§ EXERCISE DIRECTIONS: From the GoldenGate setup excerpt below, write out word for word the part that opens with the words containing "[oracle@sandbox ~]$ cd" and closes with "identified as UTF-8.".

§ GIVEN PASSAGE:
[start]

The next step is to create all necessary directories. We start command line utility and create all subdirectories.

[oracle@sandbox ~]$ cd /u01/oggbd/
[oracle@sandbox oggbd]$ ./ggsci
Oracle GoldenGate Command Interpreter
Version 12.2.0.1.0 OGGCORE_12.2.0.1.0_PLATFORMS_151101.1925.2
Linux, x64, 64bit (optimized), Generic on Nov 10 2015 16:18:12
Operating system character set identified as UTF-8.
Copyright (C) 1995, 2015, Oracle and/or its affiliates. All rights reserved.
GGSCI (sandbox.localdomain) 1> create subdirs
Creating subdirectories under current directory /u01/oggbd
Parameter files                /u01/oggbd/dirprm: created
Report files                   /u01/oggbd/dirrpt: created
Checkpoint files               /u01/oggbd/dirchk: created
Process status files           /u01/oggbd/dirpcs: created
SQL script files               /u01/oggbd/dirsql: created
Database definitions files     /u01/oggbd/dirdef: created
Extract data files             /u01/oggbd/dirdat: created
Temporary files                /u01/oggbd/dirtmp: created
Credential store files         /u01/oggbd/dircrd: created
Masterkey wallet files         /u01/oggbd/dirwlt: created
Dump files                     /u01/oggbd/dirdmp: created
GGSCI (sandbox.localdomain) 2>

We are changing port for our manager process from default and starting it up. I’ve already mentioned that the port was changed due to the existence off several GoldenGate managers running from different directories.

GGSCI (sandbox.localdomain) 2> edit params mgr
PORT 7839
.....
GGSCI (sandbox.localdomain) 3> start manager
Manager started.

[end]

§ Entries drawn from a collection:
[start]

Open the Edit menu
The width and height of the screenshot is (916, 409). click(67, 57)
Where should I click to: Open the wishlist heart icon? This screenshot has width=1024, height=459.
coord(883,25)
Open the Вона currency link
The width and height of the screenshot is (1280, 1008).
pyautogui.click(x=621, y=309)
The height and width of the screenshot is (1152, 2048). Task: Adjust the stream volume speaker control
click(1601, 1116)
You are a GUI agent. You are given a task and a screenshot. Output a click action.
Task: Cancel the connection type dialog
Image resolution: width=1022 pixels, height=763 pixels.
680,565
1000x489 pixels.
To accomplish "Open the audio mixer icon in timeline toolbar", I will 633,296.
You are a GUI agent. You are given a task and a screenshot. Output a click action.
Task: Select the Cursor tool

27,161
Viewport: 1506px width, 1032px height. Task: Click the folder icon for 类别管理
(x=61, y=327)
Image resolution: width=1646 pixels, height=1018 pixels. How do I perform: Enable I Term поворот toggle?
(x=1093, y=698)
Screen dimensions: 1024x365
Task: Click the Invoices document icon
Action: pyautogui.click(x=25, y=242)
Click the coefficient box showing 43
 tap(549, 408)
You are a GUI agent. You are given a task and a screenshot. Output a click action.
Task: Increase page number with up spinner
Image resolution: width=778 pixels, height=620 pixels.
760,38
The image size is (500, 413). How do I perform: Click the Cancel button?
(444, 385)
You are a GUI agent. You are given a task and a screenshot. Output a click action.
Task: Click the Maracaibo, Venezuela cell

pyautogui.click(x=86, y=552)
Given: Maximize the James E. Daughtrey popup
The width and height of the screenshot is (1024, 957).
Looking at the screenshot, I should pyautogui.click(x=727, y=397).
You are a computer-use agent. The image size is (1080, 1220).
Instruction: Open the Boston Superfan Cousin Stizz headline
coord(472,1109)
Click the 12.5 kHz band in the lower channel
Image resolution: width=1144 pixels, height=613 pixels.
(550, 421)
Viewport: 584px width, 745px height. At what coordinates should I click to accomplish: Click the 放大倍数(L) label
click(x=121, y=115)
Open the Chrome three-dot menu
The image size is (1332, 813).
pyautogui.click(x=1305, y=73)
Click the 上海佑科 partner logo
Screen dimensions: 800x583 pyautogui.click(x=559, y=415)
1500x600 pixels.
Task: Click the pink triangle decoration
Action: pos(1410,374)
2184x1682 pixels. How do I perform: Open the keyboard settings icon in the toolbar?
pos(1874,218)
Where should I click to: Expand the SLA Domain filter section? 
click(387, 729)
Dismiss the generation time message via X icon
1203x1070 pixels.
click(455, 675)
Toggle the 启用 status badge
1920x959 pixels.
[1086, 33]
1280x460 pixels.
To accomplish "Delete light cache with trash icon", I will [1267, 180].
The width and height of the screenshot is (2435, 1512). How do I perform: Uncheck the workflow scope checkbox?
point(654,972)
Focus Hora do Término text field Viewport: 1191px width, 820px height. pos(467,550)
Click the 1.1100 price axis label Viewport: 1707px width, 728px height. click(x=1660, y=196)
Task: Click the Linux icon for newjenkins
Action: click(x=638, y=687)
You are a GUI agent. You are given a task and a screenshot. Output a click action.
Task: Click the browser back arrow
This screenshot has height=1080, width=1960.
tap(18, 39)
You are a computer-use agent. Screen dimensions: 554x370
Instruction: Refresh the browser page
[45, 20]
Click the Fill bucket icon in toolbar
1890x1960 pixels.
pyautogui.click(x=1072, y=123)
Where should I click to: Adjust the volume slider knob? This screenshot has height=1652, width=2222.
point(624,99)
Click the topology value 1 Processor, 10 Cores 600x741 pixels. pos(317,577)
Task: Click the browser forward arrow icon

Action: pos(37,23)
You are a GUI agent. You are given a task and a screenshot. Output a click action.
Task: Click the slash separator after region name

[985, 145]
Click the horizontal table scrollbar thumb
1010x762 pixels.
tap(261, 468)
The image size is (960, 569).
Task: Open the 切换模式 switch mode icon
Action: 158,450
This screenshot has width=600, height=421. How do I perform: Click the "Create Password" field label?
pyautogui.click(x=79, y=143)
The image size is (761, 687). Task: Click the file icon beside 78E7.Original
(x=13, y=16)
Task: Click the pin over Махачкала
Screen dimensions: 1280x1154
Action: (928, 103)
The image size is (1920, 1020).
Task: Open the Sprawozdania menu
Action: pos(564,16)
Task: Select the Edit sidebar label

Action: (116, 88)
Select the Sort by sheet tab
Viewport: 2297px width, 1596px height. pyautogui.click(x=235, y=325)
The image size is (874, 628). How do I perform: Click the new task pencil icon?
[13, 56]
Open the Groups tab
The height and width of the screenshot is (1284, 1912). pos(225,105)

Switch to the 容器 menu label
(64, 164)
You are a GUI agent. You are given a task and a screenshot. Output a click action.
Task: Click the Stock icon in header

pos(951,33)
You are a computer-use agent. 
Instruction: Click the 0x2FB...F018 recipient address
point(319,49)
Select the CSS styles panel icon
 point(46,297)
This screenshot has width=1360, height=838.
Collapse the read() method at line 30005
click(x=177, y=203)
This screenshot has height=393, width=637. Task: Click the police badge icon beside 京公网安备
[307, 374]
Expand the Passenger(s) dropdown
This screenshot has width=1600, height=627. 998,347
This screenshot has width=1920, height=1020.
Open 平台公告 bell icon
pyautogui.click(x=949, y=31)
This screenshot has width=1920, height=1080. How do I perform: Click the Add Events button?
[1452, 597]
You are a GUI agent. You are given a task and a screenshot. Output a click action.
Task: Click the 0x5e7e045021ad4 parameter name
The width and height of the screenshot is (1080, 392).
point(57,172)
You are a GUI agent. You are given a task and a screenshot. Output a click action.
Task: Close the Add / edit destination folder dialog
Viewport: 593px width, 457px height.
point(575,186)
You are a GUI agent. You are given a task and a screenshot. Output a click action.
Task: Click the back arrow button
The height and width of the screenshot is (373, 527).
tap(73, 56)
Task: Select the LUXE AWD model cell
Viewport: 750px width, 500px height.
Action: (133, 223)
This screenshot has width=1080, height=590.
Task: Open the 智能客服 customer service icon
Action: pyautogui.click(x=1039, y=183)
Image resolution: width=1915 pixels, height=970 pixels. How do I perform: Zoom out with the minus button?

[end]

§ REPLY:
[oracle@sandbox ~]$ cd /u01/oggbd/
[oracle@sandbox oggbd]$ ./ggsci
Oracle GoldenGate Command Interpreter
Version 12.2.0.1.0 OGGCORE_12.2.0.1.0_PLATFORMS_151101.1925.2
Linux, x64, 64bit (optimized), Generic on Nov 10 2015 16:18:12
Operating system character set identified as UTF-8.